Calvera

Observation data Epoch J2000.0 Equinox J2000.0 (ICRS)
- Constellation: Ursa Minor
- Right ascension: 14^{h} 12^{m} 55.867^{s}
- Declination: +79° 22′ 03.90″

Characteristics
- Evolutionary stage: Neutron star

Astrometry
- Proper motion (μ): RA: 78.1 mas/yr Dec.: 8.0 mas/yr
- Distance: ≤2000 pc

Details
- Rotation: 59.199071070 ms
- Age: 285,000 years
- Other designations: PSR J1412+7922, RX J1412.9+7922, 1RXS J141256.0+792204

Database references
- SIMBAD: data

= Calvera (neutron star) =

Neutron star in the constellation Ursa Minor

Calvera (also known as 1RXS J141256.0+792204) is an X-ray source in the constellation Ursa Minor, identified in 2007 as an isolated neutron star. It is one of the hottest and closest of its kind to Earth.

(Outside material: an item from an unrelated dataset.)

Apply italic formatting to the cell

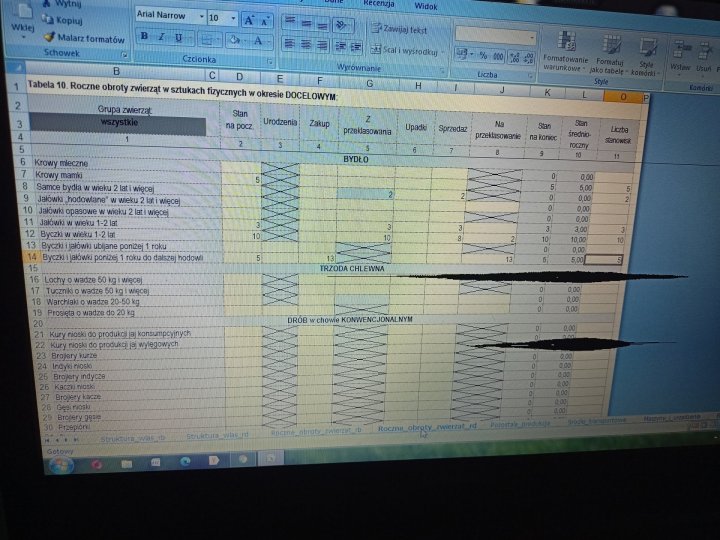click(161, 38)
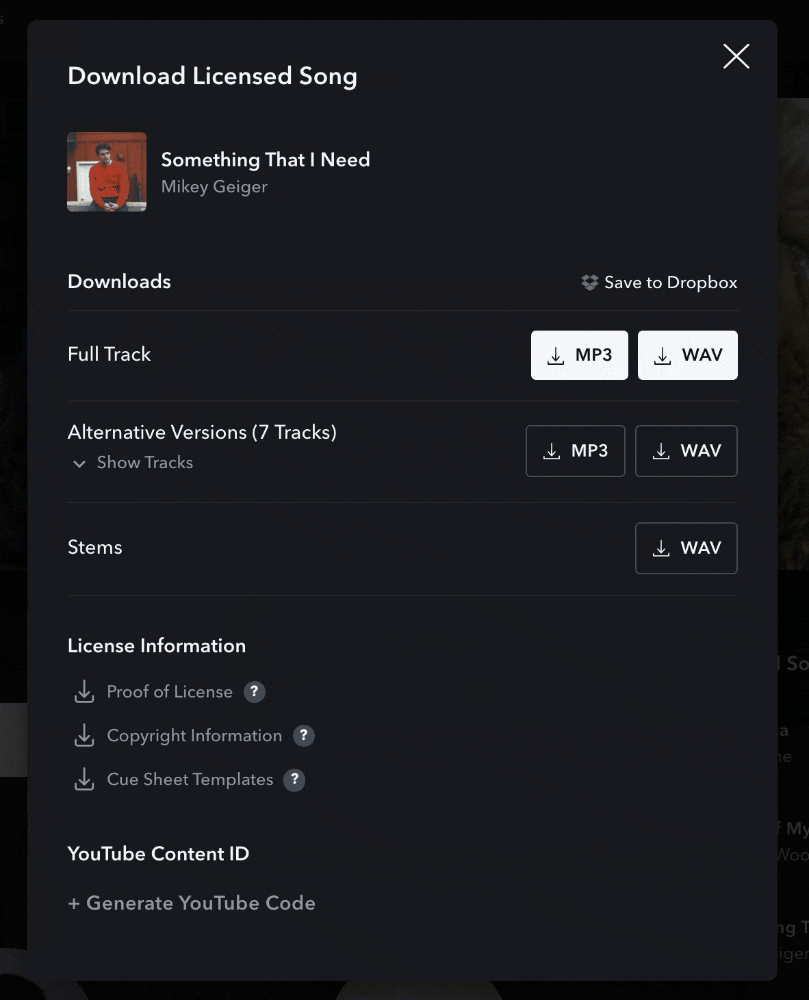Click the download icon beside Cue Sheet Templates
This screenshot has width=809, height=1000.
coord(84,779)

It is named after the villain in the 1960 film The Magnificent Seven, as it is the eighth such neutron star known within 500 parsecs of Earth, and the seven previously discovered isolated neutron stars are called 'The Magnificent Seven'. The name Calvera was officially added to the IAU Catalog of Star Names on 18 April 2026.

There is a ring of radio emission almost a degree in diameter, offset about 4′.9 from Calvera itself; it is very likely its supernova remnant.